Naturally, the first thing that you notice when comparing knitting and crochet is the difference in the way that the stitches look. Each technique creates its own type of fabric. The knitting stitches do come out smaller. This knitting swatch in the video is 20 stitches across and 26 rows tall, whereas the crochet stitches are bigger. That swatch is 17 stitches wide and 18 rows tall but they do come out to be the same size swatch.
Another obvious difference between knitting and crochet is the tools that are used. Knitting uses two needles with a tapered, pointed end and crocheting uses one tool that has a hook at the head. When you observe how knitting and crochet are made, you understand why these tools are chosen for each of the techniques.
DIFFERENCE#3: NUMBER OF LIVE STITCHES
In knitting, all of the stitches are live, meaning that they are kept on one of the knitting needles and then work and moved over to the other needle. For example, the knit stitch is made by taking the live stitch, manipulating the yarn, and then moving that stitch over to the other needle and you progress all the way across the row. Crochet only has one live stitch at a time and we pick up free stitches along the row as we work. Both techniques use interlocking loops to create the fabric. It’s just that the loops are manipulated in a very different manner.

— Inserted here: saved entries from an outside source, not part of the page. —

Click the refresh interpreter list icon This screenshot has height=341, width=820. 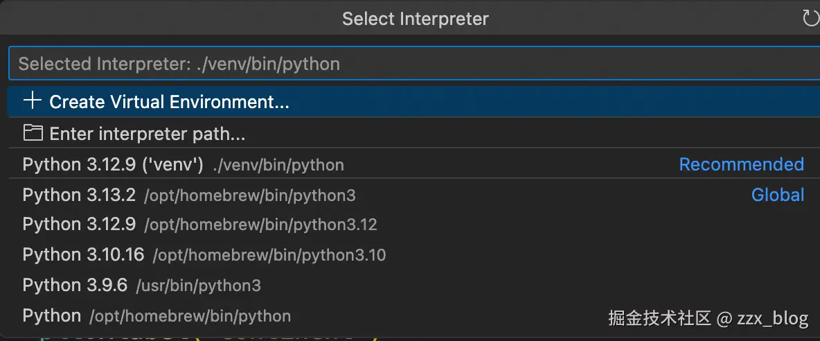pos(810,18)
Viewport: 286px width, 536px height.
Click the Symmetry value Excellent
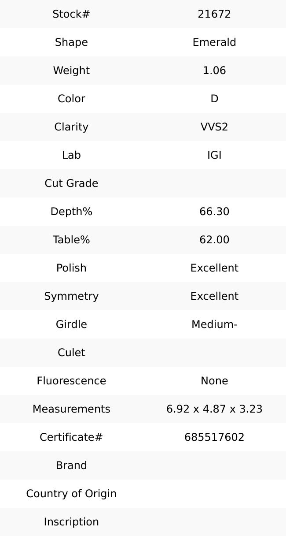pyautogui.click(x=214, y=296)
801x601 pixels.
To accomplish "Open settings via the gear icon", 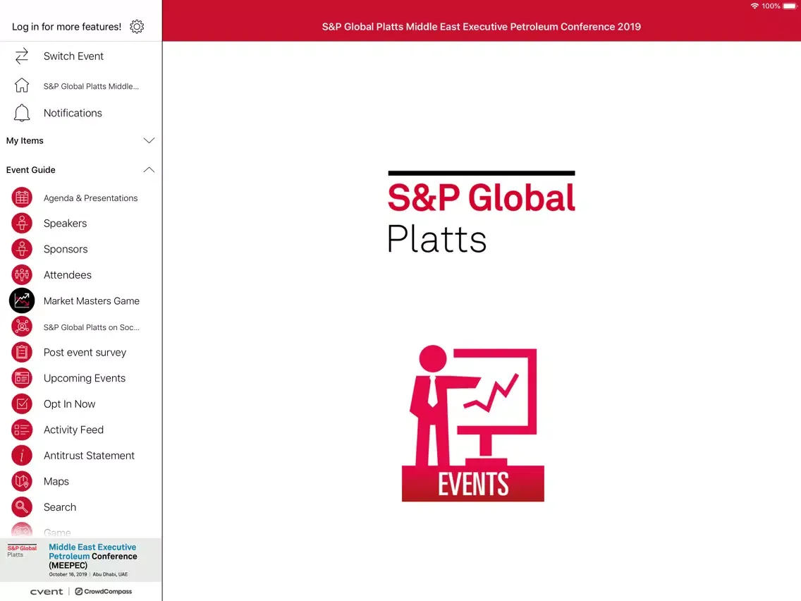I will [x=137, y=27].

DIFFERENCE#4: PROS AND CONS
- In knitting, there are a lot of options for casting on and binding off. Casting on is the way that you start your fabric. There are many different ways to start. Binding off is when you’ve completed the last row of your stitches and work them off you needle to create a finished edge.
- Crochet has a lot more stitches. Knitting only has knit and purl, but crochet has six stitches.

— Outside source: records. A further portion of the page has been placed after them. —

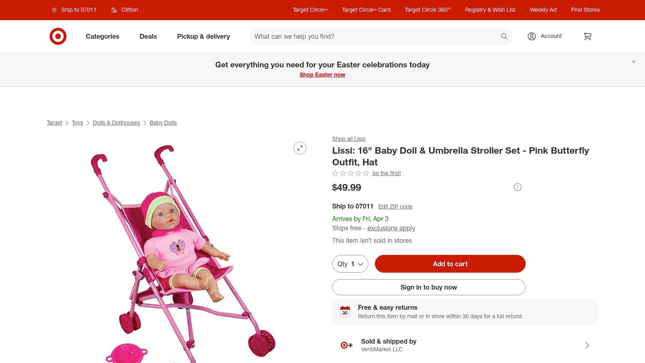The height and width of the screenshot is (363, 645).
Task: Open the search by clicking magnifying glass icon
Action: (x=504, y=36)
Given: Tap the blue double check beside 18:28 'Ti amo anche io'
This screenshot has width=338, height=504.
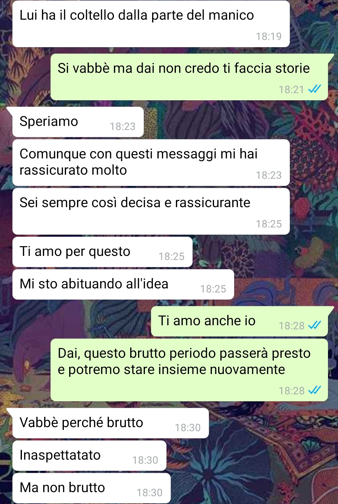Looking at the screenshot, I should click(315, 326).
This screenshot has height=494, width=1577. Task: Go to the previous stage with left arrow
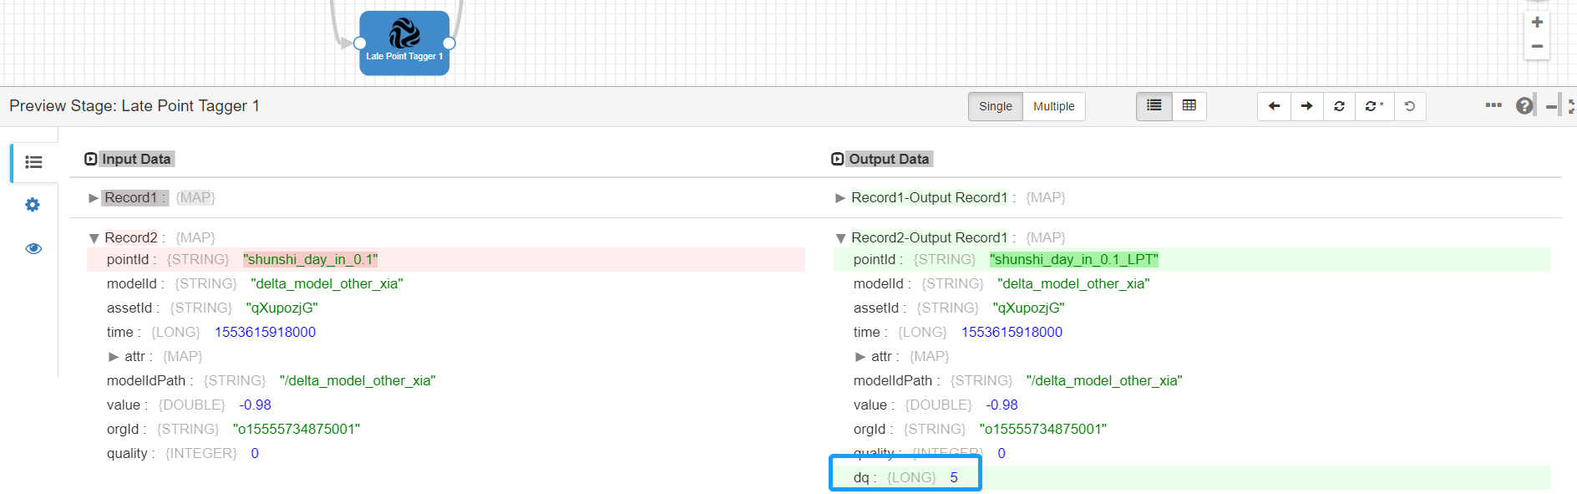point(1274,106)
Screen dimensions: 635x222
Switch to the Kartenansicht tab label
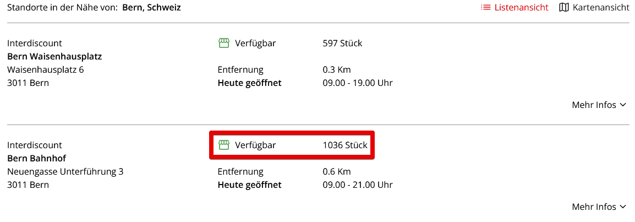click(x=601, y=8)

- Knitting fabric is thinner than crochet and that’s the main reason why there’s more curl in knitting fabric. Crochet fabric is thicker. There are more loops that go into creating a crochet stitch, regardless of its size, and that creates a thicker fabric. The stitches being bigger also means that the fabric works up faster.
- Because of the differences in the fabric that knitting and crochet create, knitting is often better for garments. Since it is a thinner fabric and you can use more intricate designs. Crochet is better for household items. They’re great for toys and embellishments.
Which To Choose?
Whether you knit or crochet is really a personal preference. It’s best to decide based on the things that you want to make, but I would highly suggest that you learn both. Both have value and they can also be worked together.

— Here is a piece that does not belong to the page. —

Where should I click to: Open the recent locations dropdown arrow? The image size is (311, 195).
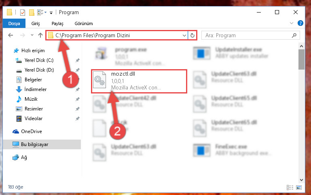[32, 35]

What Is The Difference in Cost?
I really don’t think cost is a factor when deciding whether to knit or crochet. The knitting supplies tend to be more expensive than crochet, but crochet uses more yarn.
What Are My Next Steps?
There are many resources to learn how to knit or crochet. I’m releasing some online courses later this year starting with a full Beginning Crochet course. It is going to be the only beginning crochet course you are ever going to need. Later this year, I’ll also release a Knitting for Crocheters course. So you’ll have the opportunity to learn both skills, which I highly recommend. If you are interested in this, click here. You’ll be led to subscribe to my mailing list. That means that you will be the first to know when the classes are released and be eligible for a discount.
If you have any suggestions for more video topics, leave a comment below and I’ll see you on the next video!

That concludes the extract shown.